Ballard does fuel cells. It tends to trade with energy plays. I nicely called the move up into red 1 and in fact warned people to get out during that exponential move up knowing it would fall back hard. Then in the backlink I thought that wave 2 was in and so I took a chance on BLDP at 2.23. I was soon stopped out at 2.17 per EW trading rules and have been watching it ever since looking for the next EW defined entry point.
I think we are pretty close. The recent bottom of green C/red 2 could have been blue 5. But that might have just been 5 of 3, same as Avi is counting for gold.
The simple play here is to buy the inclining double bottom that is still in place here at 1.30 with stops at 1.26 knowing there is a reasonable chance you could get taken out. If taken out, then ODDs indicate that the real LIKELY bottom would be blue 5' as shown below to coincide with the bottoming of all commodities.
Perhaps this is when Yellen says she still sees too much risk to raise rates - this is what I expect to happen. She does not want to be blamed for raising rates and crashing the economy.

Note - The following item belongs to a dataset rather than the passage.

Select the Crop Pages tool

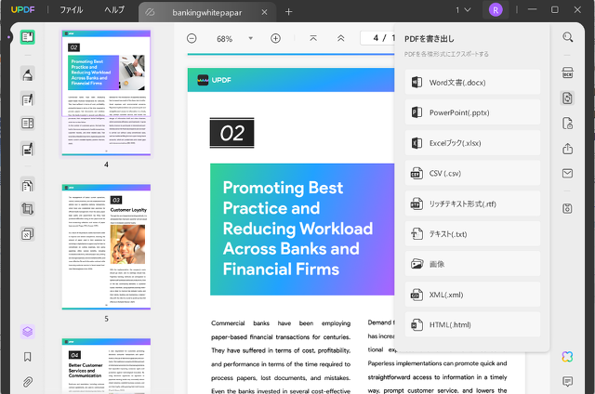[x=27, y=209]
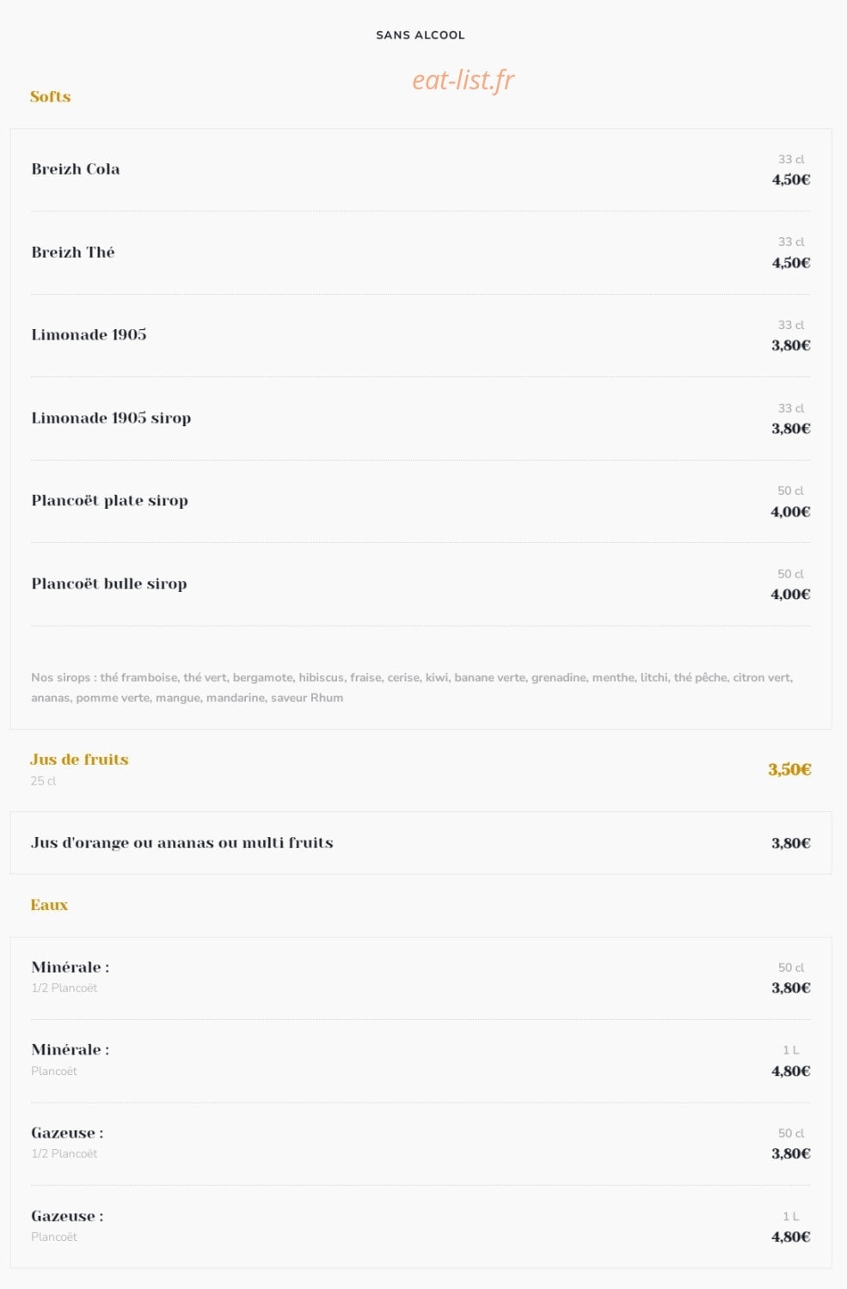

But then the bond market will raise rates without her and the world will see that the fed doesn't actually control jack shit. This will cause a loss of confidence in the con men and the stock market will react negatively as the cost of margin debt rises with the rising interest rates that the fed can no longer talk the market into accepting. With this, the confidence game begins to collapse in a broad manner.
This is a very long standing view of mine and it will be interesting for me to see if my world view turns out to be correct in this matter. The one thing I know for sure is that there is no easy fix for the economy. The only choices are "very bad" and "much worse". It's a debt Ponzi folks, pure and simple. Ponzis do not go on forever nor do they plateau. No, it won't be different this time.
Captain,
ReplyDeleteYou probably knew I'd come out of the woodwork once the topic of interest rates came back up again. You are of course on the side of the market setting the rate, and I'm of the opinion that the central bank sets a general target and then allows a certain range of float through manipulating the quantity of bonds available relative to bank reserves and general operations of the bond auctions.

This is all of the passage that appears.